Global container shippers may find it challenging to further raise freight rates after the Lunar New Year holiday despite success with a rate restoration plan earlier last month amid strong seasonal demand, according to reports issued by brokerages.
The Transpacific Stabilization Agreement (TSA) announced last week that its member carriers are recommending a guideline of US$300 per forty-foot equivalent unit (FEU) general rate increase for lines between Asia and the US, effective beginning March 15, followed by an undetermined rate increase beginning on May 1.
The move comes after TSA members boosted rates by US$300 per FEU for routes to North America last month.
“Thanks to strong demand before the Lunar New Year, the [average] load factor of major [global] container shippers has amounted to over 90 percent, offering support to freight rates for long-haul routes,” Capital Securities Corp (群益證券) said in a research report last week.
The rise in freight rates, which already surpass the break-even point, would help container shippers increase their earnings this quarter and offer more incentive for shippers to further raise rates, the report said.
However, Capital Securities said container shippers may face difficulty raising rates over the near future and would even see rates decline from the current level because of ongoing oversupply issues.
Alphaliner, a research institute for the container shipping sector, said in a recent report that global shipping demand may rise 4.6 percent this year from last year, while supply may increase by 7.1 percent annually, as several shippers last year decided to delay deliveries of their orders against the sluggish market sentiment.
A week-long closure of Chinese factories for the Lunar New Year holiday is another factor weakening shipping demand for this month, Capital Securities said.

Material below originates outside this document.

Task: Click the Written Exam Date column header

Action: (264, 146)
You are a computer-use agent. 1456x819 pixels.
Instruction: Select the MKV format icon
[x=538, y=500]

Last month, Evergreen Group (長榮集團) vice chairman Bronson Hsieh (謝志堅) said the container shipping sector would see rising demand for this year amid global economic recovery.
Hsieh said Evergreen Marine Corp (長榮海運), the nation’s largest container shipper in terms of fleet scale, intends to replace some of its smaller vessels with new, more efficient vessels.
However, overall, the company has no plans to substantially expand its fleet this year, he said.
For the whole of last year, Evergreen Marine saw consolidated revenue drop 1.28 percent to NT$139.2 billion (US$4.59 billion) from 2012, according to the company’s filings to the Taiwan Stock Exchange.
Consolidated sales of Yang Ming Marine Transport Corp (陽明海運), the nation’s second-largest container shipping firm, saw its sales fall 9.74 percent from a year earlier to NT$118.63 billion last year, while those of the third-largest, Wan Hai Lines Ltd (萬海航運), registered an annual fall of 4.67 percent to NT$59.69 billion.
The three Taiwanese shippers have not yet released their full-year earnings figures for last year.
During the first three quarters of last year, Evergreen Marine posted a net loss of NT$2.19 billion, or losses per share of NT$0.63.
Taishin Securities Investment Advisory Co (台新投顧) forecast that Evergreen would post a net profit for last year of NT$290 million, or NT$0.07 per share, after the shipper booking non-operating income from sales of vessels and containers.
Yang Ming reported net losses of NT$4.28 billion, or losses per share of NT$1.31, during the first three quarters of last year, while Wan Hai reported a net profit of NT$880 million, or NT$0.4 per share, over the same period.